It was trading near two-year highs above $1.38 as recently two weeks ago. The strength, particularly this year, has raised concerns that exporters might suffer. That was confirmed in figures released Thursday that showed German big exporters suffered during the quarter, dragging growth down. Across the eurozone as a whole, industrial output fell modestly.
Even so, many economists think the industrial sector will be the main driver of growth over the coming months, partly because it can tap into demand from better-performing countries outside of Europe.
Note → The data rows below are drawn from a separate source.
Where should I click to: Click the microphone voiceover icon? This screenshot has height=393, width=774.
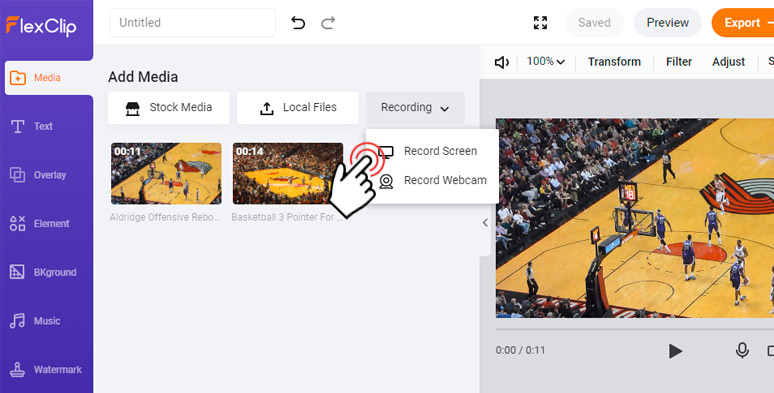pyautogui.click(x=742, y=351)
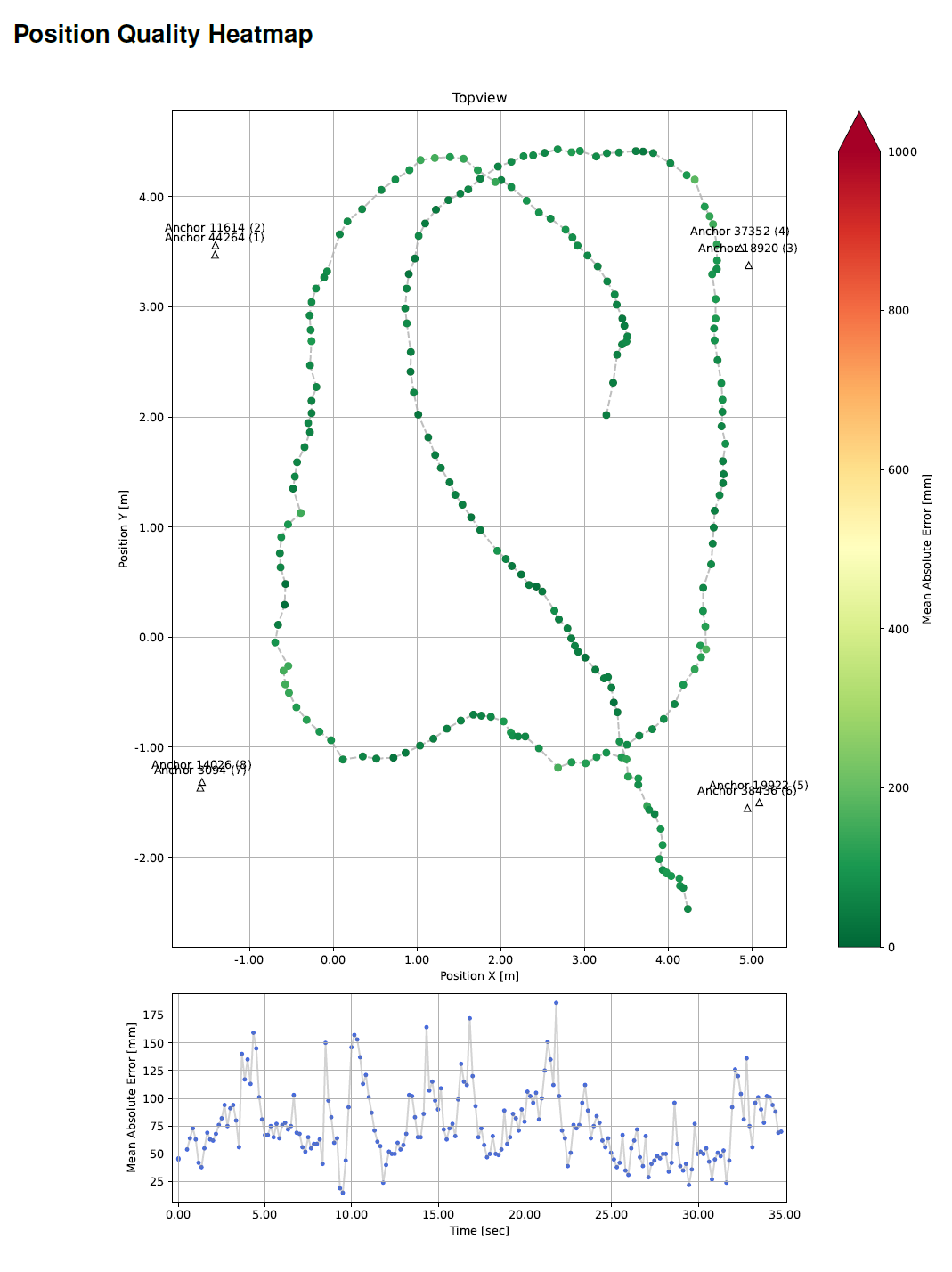952x1272 pixels.
Task: Click the Position Quality Heatmap heading
Action: (163, 34)
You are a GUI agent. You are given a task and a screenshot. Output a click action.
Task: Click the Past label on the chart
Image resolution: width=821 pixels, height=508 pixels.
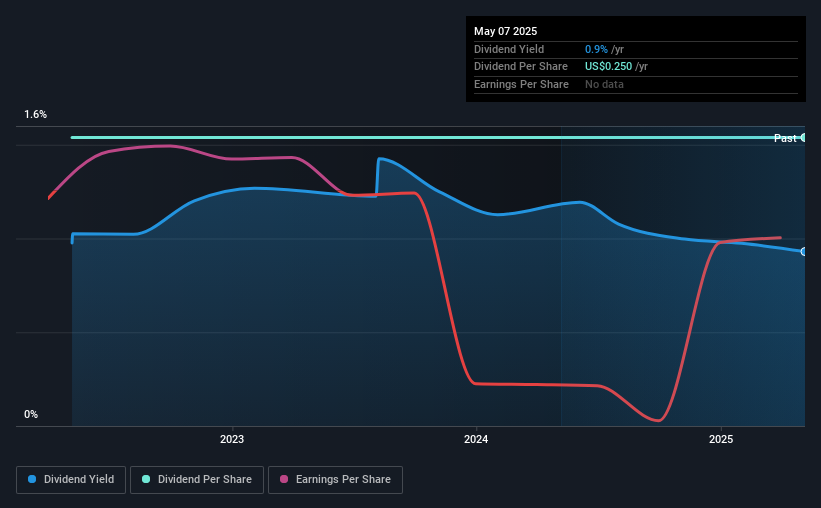pos(785,138)
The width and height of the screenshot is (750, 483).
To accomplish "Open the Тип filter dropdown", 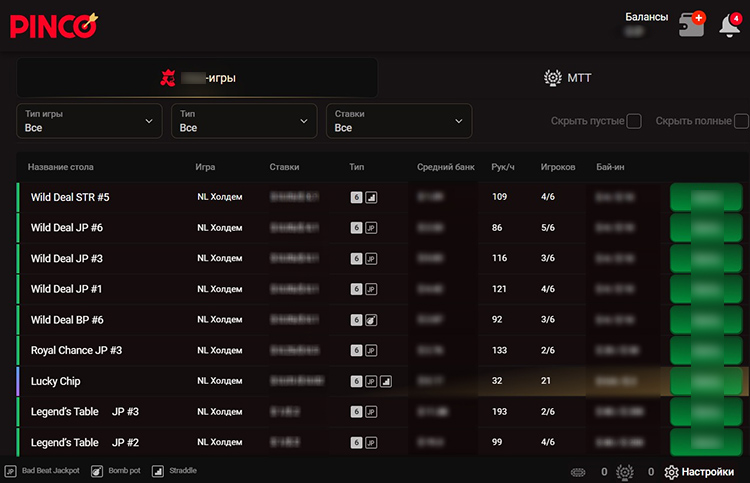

“The main growth driver should be stronger exports, particularly to the U.S. and emerging economies,” said Zach Witton, an economist at Moody’s Analytics.
Better times coming
Like governments and households, companies have spent the past few years shoring up their finances. Battered by recession that has crimped demand for years, they have been reluctant to invest in their businesses or splash out on acquisitions to expand operations as they focused on paying down debts and rebuilding their cash positions.
However, there are signs that companies are becoming more optimistic. A recent survey showed companies are increasingly looking at how to expand their businesses. And in recent months, surveys of business managers pointed to an increase in economic activity. The purchasing managers’ index published by financial information company Markit has risen back above the 50 threshold that indicates expansion.
Debt a problem
The eurozone’s long-term performance is linked to its ability to reduce its debt. One of the reasons the eurozone struggled to get out of recession was that governments worried about debt aggressively began cutting spending and increasing taxes. That hurt growth, dented consumer confidence and sent unemployment sky-rocketing.
Eurozone countries — even Greece — have mostly completed their austerity measures. But it will take more time for governments to reap the rewards of those measures. Budgets remain in deficit, causing public debt to keep inching higher — to 93.4 percent of annual GDP.